#### SHORT TASK A
Rewrite all of the entries, replacing "Element type" with "Kind of element" wherever it occurs and leaving everything else unchanged.

# Start of PROVIDED TEXT

3.3.2.2 Generative AI

How does this type of predictive analytics and machine learning (PAML) relate to generative AI?

3.3.3 Discussion questions from PA video/slides

How can predictive/learning analytics help you in your own work as an educator or at your organization/institution? What predictions would be useful for you to make?
How can you leverage data that your institution already collects (or that it is well-positioned to collect) using predictive analytic methods?
What would be the benefits and detriments of incorporating predictive analytics into your institution’s practices and processes?
Could predictive analysis complement any already-ongoing initiatives at your institution?
What would the ethical implications be of using predictive analytics at your institution? Would it cause unfair discrimination against particular learners? Would it help level the playing field for all learners?

3.3.4 Goal 2: Practice the PA process using simple examples (if time permits)

To achieve this goal, we will go through the Worksheet Packet used in the 2024 Quantitative Methods Workshop in the HE-942 seminar course. These are available in this week’s content module in D2L under the title “Worksheets for quantitative methods workshop from Anshul Kumar.”

3.3.5 Goal 3: Generate and discuss PA research questions (if time permits)

Discuss how PA can practically be used in HPEd and/or healthcare, especially in the settings in which we all work.
Generate research questions for using PA in HPEd.
Share and discuss answers to Task 16 in Week 1 discussions. Task 16: Find a case or example in the Ekowo & Palmer (2016) report that shows a way in which you wish that you could potentially use analytics within your own work or at your own institution. How is it (the case/example) similar to what you would like to do? How is it different?

# End of PROVIDED TEXT
# Start of DATA SUPPLIED

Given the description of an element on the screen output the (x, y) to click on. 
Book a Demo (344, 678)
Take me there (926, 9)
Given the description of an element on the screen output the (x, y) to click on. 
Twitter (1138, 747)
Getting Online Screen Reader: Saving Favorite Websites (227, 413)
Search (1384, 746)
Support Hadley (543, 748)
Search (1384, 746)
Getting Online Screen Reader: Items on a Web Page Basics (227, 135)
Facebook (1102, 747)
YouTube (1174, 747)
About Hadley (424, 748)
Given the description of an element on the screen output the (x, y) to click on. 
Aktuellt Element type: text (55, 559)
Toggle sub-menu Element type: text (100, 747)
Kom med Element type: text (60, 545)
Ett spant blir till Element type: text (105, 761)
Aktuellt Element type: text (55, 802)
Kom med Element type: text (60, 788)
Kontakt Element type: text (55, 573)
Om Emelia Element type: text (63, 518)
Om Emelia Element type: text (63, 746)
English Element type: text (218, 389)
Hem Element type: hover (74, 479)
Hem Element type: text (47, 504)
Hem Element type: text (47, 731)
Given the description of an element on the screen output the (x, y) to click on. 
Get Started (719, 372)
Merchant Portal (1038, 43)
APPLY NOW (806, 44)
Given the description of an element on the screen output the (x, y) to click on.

# End of DATA SUPPLIED

#### SHORT TASK B
Extend the text on predictive analytics in health professions education by writing its next section.

#### TASK OUTPUT A
Given the description of an element on the screen output the (x, y) to click on. 
Book a Demo (344, 678)
Take me there (926, 9)
Given the description of an element on the screen output the (x, y) to click on. 
Twitter (1138, 747)
Getting Online Screen Reader: Saving Favorite Websites (227, 413)
Search (1384, 746)
Support Hadley (543, 748)
Search (1384, 746)
Getting Online Screen Reader: Items on a Web Page Basics (227, 135)
Facebook (1102, 747)
YouTube (1174, 747)
About Hadley (424, 748)
Given the description of an element on the screen output the (x, y) to click on. 
Aktuellt Kind of element: text (55, 559)
Toggle sub-menu Kind of element: text (100, 747)
Kom med Kind of element: text (60, 545)
Ett spant blir till Kind of element: text (105, 761)
Aktuellt Kind of element: text (55, 802)
Kom med Kind of element: text (60, 788)
Kontakt Kind of element: text (55, 573)
Om Emelia Kind of element: text (63, 518)
Om Emelia Kind of element: text (63, 746)
English Kind of element: text (218, 389)
Hem Kind of element: hover (74, 479)
Hem Kind of element: text (47, 504)
Hem Kind of element: text (47, 731)
Given the description of an element on the screen output the (x, y) to click on. 
Get Started (719, 372)
Merchant Portal (1038, 43)
APPLY NOW (806, 44)
Given the description of an element on the screen output the (x, y) to click on.

#### TASK OUTPUT B
3.5 Session 3: Machine Learning in R

During this session, we will work together to complete and discuss the machine learning tutorial below.

3.5.1 Goals

Practice using decision tree and logistic regression models to predict which students are going to pass or fail, using the student-por.csv data.
Fine-tune predictive models.
Compare the results of different predictive models and choose the best one.
Brainstorm about how the predictions would be used in an educational setting.

3.5.2 Important reminders

Anywhere you see the word MODIFY is one place where you might consider making changes to the code.
If you are not certain about any interpretations of results—especially confusion matrices, accuracy, sensitivity, and specificity—stop and ask an instructor for assistance.

For most of this tutorial, you will run the code below in an R script or R markdown file in RStudio on your own computer. You will also make minor modifications to this code.

3.5.3 Load relevant packages

Step 1: Load packages

if (!require(PerformanceAnalytics)) install.packages('PerformanceAnalytics')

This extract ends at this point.